Sous sa supervision paisible l'humanité vit une ère d'abondance et de
  libre-arbitre qui peut ressembler à un paradoxal âge d'or. Qu'on en juge !
L'oxygène et la nourriture sont disponibles pour tous.
L'individualisme
  différentialiste a atteint des sommets difficilement imaginables aujourd’hui.
  Chacun peut être, presque littéralement, ce qu'il veut tant qu'il ne nuit pas
  à autrui. Sur la Lune, on change de sexe comme de chemise et on vit ses
  préférences sexuelles à sa guise. On vit en haut ou en bas du socle rocheux.

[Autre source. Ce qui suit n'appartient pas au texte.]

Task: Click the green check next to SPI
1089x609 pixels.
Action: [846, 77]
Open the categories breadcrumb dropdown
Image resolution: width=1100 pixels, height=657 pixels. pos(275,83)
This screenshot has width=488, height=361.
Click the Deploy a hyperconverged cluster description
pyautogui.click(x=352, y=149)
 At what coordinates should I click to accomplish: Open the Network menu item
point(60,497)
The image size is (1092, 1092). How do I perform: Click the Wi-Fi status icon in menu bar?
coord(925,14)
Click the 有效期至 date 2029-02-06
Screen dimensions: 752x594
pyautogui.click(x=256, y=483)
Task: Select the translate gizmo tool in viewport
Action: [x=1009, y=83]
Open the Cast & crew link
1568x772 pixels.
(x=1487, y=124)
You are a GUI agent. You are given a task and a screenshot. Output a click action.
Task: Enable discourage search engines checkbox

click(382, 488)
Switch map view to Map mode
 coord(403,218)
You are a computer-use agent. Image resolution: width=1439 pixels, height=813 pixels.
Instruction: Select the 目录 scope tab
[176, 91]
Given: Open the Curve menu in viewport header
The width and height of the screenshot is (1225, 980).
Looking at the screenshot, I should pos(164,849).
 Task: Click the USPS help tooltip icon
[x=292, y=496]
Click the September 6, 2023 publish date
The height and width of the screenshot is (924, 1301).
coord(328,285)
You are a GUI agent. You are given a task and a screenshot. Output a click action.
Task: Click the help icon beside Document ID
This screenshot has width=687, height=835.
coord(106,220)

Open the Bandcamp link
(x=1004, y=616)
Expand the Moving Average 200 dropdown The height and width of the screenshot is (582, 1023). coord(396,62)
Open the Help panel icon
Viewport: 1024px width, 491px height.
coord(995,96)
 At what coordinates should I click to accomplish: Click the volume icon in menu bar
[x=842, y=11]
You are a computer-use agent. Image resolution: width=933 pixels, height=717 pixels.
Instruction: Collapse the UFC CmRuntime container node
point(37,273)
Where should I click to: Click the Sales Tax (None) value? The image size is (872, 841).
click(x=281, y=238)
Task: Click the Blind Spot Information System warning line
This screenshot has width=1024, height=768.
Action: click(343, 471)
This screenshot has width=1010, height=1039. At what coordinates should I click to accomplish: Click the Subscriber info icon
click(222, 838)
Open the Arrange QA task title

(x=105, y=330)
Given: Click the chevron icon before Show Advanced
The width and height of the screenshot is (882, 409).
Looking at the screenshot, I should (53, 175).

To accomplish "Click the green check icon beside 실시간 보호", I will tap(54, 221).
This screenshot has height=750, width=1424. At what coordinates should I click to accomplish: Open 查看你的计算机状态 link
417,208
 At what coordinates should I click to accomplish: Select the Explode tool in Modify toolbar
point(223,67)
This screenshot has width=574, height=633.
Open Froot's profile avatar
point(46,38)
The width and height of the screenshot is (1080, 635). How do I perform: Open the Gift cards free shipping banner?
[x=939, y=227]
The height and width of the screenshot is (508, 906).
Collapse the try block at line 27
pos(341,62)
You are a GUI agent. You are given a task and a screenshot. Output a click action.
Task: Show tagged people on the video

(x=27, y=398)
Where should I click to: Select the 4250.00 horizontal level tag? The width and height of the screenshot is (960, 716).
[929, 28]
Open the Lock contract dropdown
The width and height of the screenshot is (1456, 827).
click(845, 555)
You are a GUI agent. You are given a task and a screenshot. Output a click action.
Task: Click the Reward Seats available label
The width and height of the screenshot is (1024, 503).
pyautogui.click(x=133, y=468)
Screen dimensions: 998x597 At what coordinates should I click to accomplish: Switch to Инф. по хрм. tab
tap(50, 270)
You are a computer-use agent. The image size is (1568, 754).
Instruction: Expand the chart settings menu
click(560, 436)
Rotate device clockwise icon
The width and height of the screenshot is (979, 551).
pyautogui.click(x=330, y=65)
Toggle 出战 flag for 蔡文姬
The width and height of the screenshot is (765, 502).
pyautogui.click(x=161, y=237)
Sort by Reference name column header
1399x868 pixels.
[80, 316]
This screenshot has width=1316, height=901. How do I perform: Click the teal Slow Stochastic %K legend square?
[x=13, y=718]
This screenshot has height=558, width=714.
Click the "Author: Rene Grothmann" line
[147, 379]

  On vit habillé ou nu. On aménage des Disneylands (espaces de vie clos dans
  lesquels sont reconstitués très finement un Texas de western ou une Amérique
  de roman noir). On élève des brontosaures pour leur viande – et même eux ont
  leur mot à dire sur leur propre mise à l'abattoir.
On peut joindre tout le
  monde tout le temps par l’entremise d'équipements intégrés au corps, et
  s'entretenir à chaque instant avec un C.C. qui a une personnalité et un
  intérêt propres – et souvent aussi une solution – pour chaque citoyen de la
  Lune.
Et puis surtout, grâce aux nanobots du C.C., on n'est presque jamais
  malade, ce qui fait que le nombre de bicentenaires ou plus est en augmentation
  constante. Le paradis quoi.
  Certes, liberté oblige, les combats ultra-violents voire à mort sont autorisés
  ; mais, après tout, on est entre adultes responsables.
Adultes, oui,
  responsables, à voir.
Sur un monde où l’illettrisme est la norme, la chose
  publique se limite souvent à une appétence absurde pour la vie de people très
  nombreux, les religions ou philosophies sont aussi innombrables que souvent
  ridicules, chaque individu est un monde et un mouvement social à soi seul.
Et
  puis il y a les Heinleinistes, qui vivent à l'écart, rêvent toujours d'envoyer
  un vaisseau vers les étoiles, inventent de nouvelles technologies – certaines
  interdites –, trouvent que la liberté de la Lune n'est pas suffisante. Un
  groupe, qu'on qualifiera au choix de libertarien ou d'anarchiste, pour lequel
  le C.C. n'a guère d'amitié.
Et surtout, étonnamment au vu de ce « paradis
  lunaire », le taux de suicide augmente dangereusement depuis des années ; le
  C.C. s'en inquiète, au point de prendre, discrètement, des mesures clairement
  « limite ». C'est lorsque ces mesures impliqueront la journaliste Hildy
  Johnson – l'héroïne du roman – qu'elle (puis toi, lecteur) commencera à
  comprendre que le C.C. n'est pas si clair qu'il veut le dire et qu'il y a
  quelque chose de pourri au royaume lunaire.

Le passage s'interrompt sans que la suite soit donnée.